Collected data entries:

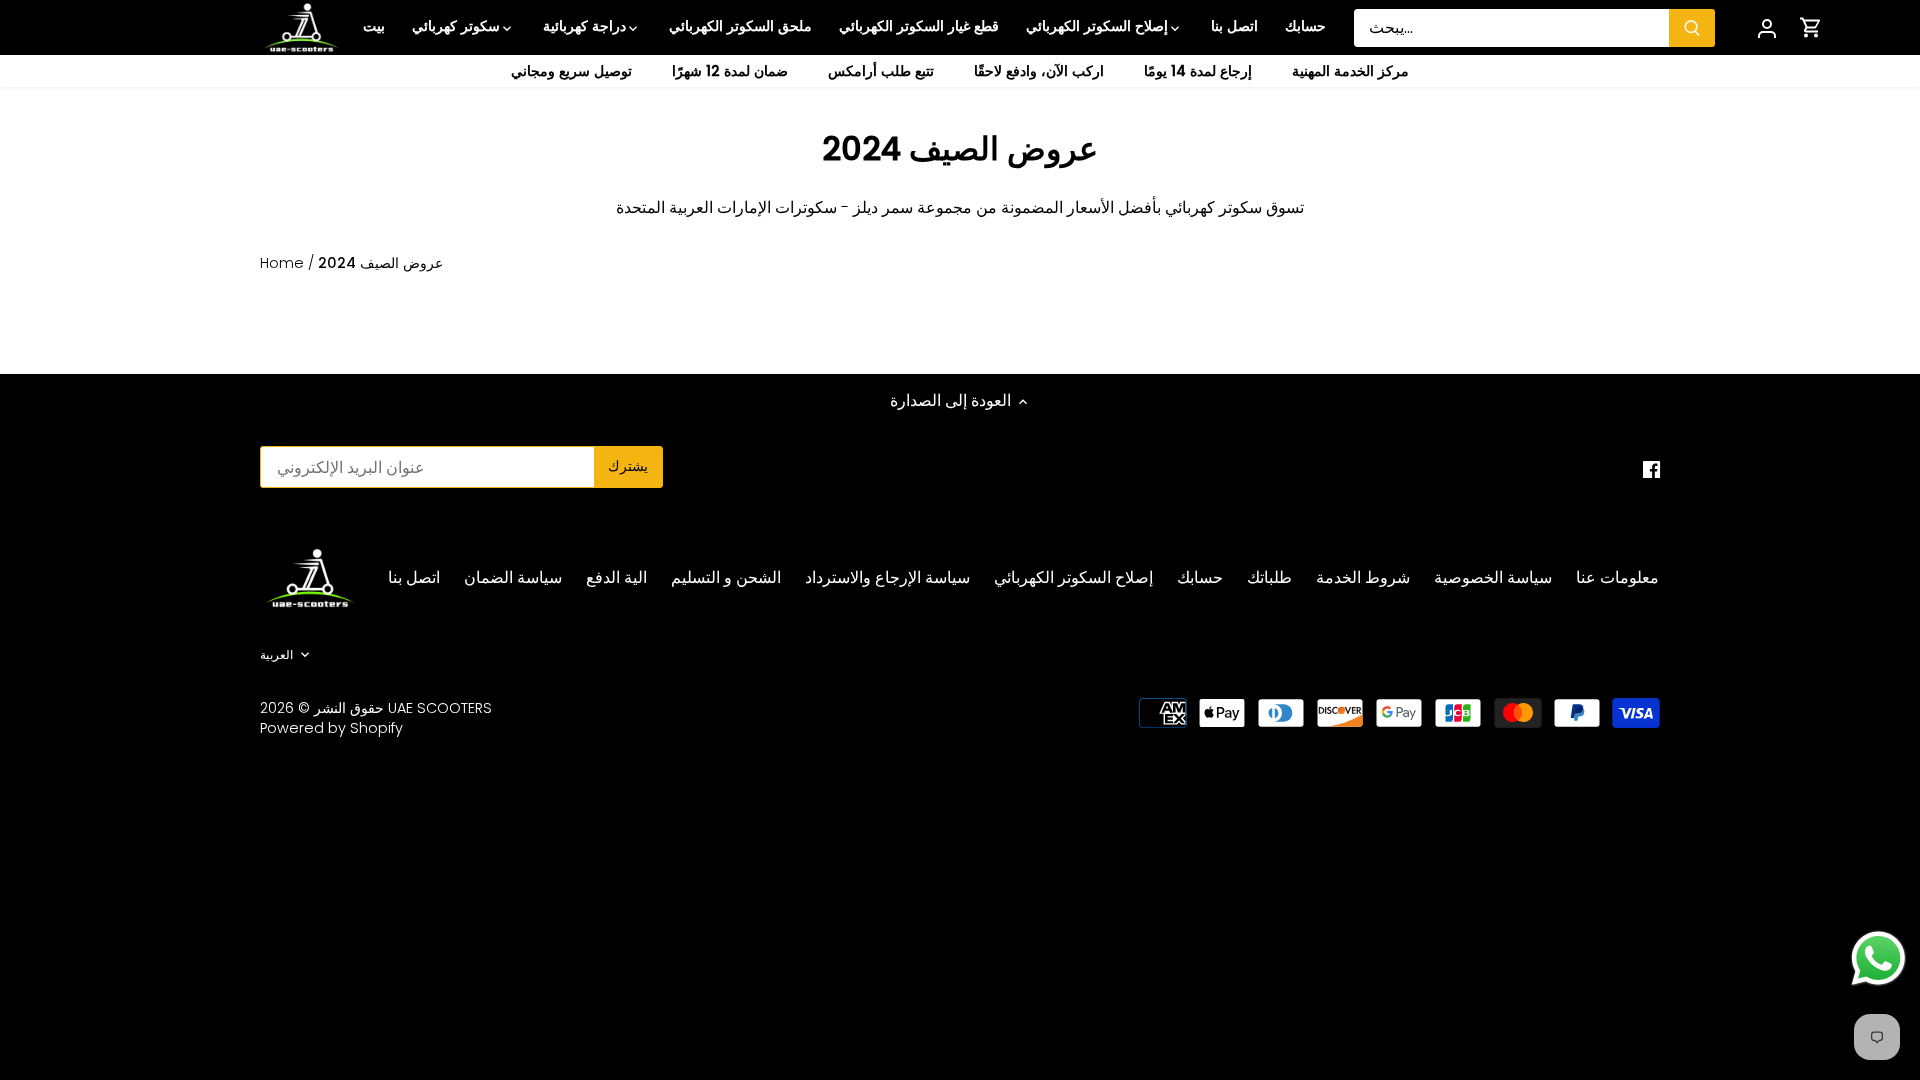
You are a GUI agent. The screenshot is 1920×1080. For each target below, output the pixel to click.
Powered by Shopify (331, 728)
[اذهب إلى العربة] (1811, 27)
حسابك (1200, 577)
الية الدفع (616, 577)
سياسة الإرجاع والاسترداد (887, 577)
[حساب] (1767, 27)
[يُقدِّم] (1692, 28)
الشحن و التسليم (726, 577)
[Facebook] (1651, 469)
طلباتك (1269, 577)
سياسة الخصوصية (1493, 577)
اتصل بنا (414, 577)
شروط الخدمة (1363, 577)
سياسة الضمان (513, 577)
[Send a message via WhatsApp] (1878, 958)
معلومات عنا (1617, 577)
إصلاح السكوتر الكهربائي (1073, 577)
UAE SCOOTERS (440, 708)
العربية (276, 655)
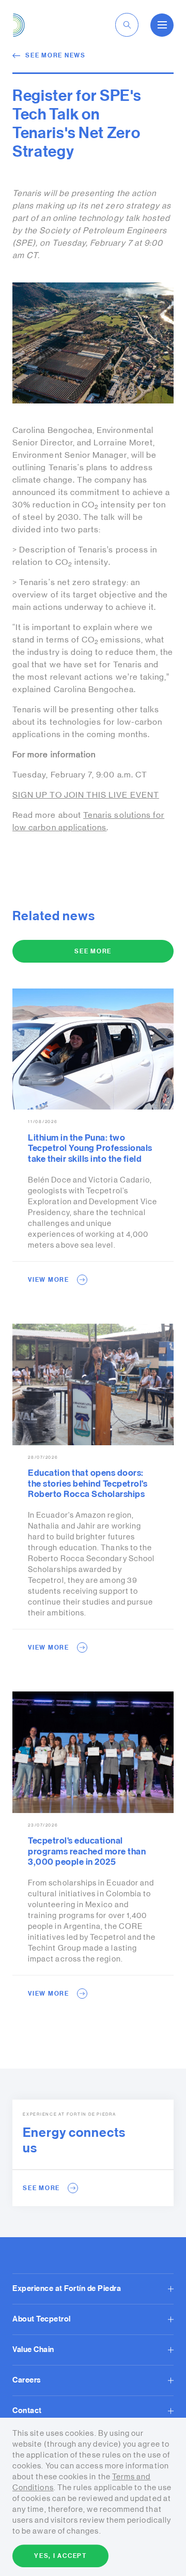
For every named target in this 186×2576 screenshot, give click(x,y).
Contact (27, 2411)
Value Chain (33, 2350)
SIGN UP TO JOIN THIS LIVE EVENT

**How to complete this task**
The task calls for all records to be set down precisely, excluding any images.

**Expected answer**
You are a GUI agent. The screenshot is 1920×1080. For each target below, output the pixel to click.
Powered by Shopify (331, 728)
[اذهب إلى العربة] (1811, 27)
حسابك (1200, 577)
الية الدفع (616, 577)
سياسة الإرجاع والاسترداد (887, 577)
[حساب] (1767, 27)
[يُقدِّم] (1692, 28)
الشحن و التسليم (726, 577)
[Facebook] (1651, 469)
طلباتك (1269, 577)
سياسة الخصوصية (1493, 577)
اتصل بنا (414, 577)
شروط الخدمة (1363, 577)
سياسة الضمان (513, 577)
[Send a message via WhatsApp] (1878, 958)
معلومات عنا (1617, 577)
إصلاح السكوتر الكهربائي (1073, 577)
UAE SCOOTERS (440, 708)
العربية (276, 655)
For every named target in this 186×2576 screenshot, give click(x,y).
Contact (27, 2411)
Value Chain (33, 2350)
SIGN UP TO JOIN THIS LIVE EVENT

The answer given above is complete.